Deep Research workflow scans 50+ papers via citationGraph from Arzheimer and Berning (2019), producing structured reports on AfD immigration shifts. DeepScan applies 7-step CoVe to verify Fenger (2018) policy claims against Boswell and Hough (2008). Theorizer generates hypotheses on violence predictors from McLaren (2016) and Rooduijn et al. (2017).

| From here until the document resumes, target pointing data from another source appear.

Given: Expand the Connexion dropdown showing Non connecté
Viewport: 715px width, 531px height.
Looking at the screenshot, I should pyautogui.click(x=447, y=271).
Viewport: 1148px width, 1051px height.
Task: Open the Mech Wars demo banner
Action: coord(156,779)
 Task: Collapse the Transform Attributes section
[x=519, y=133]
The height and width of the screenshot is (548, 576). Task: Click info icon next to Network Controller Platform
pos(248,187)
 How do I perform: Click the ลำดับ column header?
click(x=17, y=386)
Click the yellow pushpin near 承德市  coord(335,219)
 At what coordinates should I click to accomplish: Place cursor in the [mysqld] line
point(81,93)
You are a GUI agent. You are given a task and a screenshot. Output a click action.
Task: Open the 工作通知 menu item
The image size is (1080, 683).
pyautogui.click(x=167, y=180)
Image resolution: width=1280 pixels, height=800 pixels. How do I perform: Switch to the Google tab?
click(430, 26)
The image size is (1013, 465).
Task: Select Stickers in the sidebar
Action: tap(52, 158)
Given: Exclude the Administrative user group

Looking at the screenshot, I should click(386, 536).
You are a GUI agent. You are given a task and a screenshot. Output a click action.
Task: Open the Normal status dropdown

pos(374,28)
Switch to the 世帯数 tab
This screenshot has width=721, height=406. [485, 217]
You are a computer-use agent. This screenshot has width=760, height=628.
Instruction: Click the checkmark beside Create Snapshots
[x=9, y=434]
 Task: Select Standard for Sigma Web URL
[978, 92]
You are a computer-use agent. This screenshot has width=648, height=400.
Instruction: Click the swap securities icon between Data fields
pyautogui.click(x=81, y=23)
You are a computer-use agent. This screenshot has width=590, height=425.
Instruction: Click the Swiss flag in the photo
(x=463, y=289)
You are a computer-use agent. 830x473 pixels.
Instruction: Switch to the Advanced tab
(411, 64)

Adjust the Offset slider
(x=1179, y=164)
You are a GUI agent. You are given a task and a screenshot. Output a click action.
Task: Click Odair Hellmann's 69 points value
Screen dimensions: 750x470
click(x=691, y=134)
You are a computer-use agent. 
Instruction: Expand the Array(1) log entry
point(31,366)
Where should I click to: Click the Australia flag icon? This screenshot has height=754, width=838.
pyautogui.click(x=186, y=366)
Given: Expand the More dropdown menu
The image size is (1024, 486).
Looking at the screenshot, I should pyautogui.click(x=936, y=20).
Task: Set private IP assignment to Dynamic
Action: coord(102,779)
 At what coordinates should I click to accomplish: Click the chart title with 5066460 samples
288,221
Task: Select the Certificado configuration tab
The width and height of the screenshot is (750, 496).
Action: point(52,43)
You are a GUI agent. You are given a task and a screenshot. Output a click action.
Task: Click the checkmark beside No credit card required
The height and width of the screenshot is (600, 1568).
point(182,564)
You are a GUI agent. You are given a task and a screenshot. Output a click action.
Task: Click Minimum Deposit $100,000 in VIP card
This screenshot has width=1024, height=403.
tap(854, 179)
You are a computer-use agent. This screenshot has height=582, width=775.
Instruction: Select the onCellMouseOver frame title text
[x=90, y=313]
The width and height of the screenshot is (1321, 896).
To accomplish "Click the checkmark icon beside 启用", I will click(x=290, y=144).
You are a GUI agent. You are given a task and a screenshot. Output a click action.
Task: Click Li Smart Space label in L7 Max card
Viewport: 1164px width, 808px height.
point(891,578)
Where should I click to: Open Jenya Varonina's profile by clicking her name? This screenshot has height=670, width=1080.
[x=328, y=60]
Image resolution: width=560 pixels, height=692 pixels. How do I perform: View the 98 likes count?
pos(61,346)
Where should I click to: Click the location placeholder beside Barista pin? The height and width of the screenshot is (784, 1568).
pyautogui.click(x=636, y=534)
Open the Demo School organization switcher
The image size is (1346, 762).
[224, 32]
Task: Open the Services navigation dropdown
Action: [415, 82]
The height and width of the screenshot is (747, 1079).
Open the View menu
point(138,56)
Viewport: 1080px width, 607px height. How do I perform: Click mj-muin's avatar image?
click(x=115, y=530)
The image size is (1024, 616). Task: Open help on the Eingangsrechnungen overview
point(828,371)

Frequently Asked Questions

What defines immigration skepticism on Germany's radical right?

It combines policy opposition to immigration with xenophobic attitudes driving AfD support, as tracked by Arzheimer and Berning (2019) from 2013-2017.

What methods study this subtopic?

Survey experiments, time-series analyses, and voter profiling distinguish motivations; McLaren (2016) uses time-series for violence, Rooduijn et al. (2017) compares radical parties.

What are key papers?

Arzheimer and Berning (2019, 368 citations) on AfD radicalization; Fenger (2018, 148 citations) on social policy agendas; Heinze and Weisskircher (2021, 76 citations) on AfD organization.

What open problems remain?

Causal links between immigration flows and violence, per McLaren (2016); evolving AfD internal dynamics post-2021, as in Heinze and Weisskircher (2021); policy-prejudice distinctions amid rising support.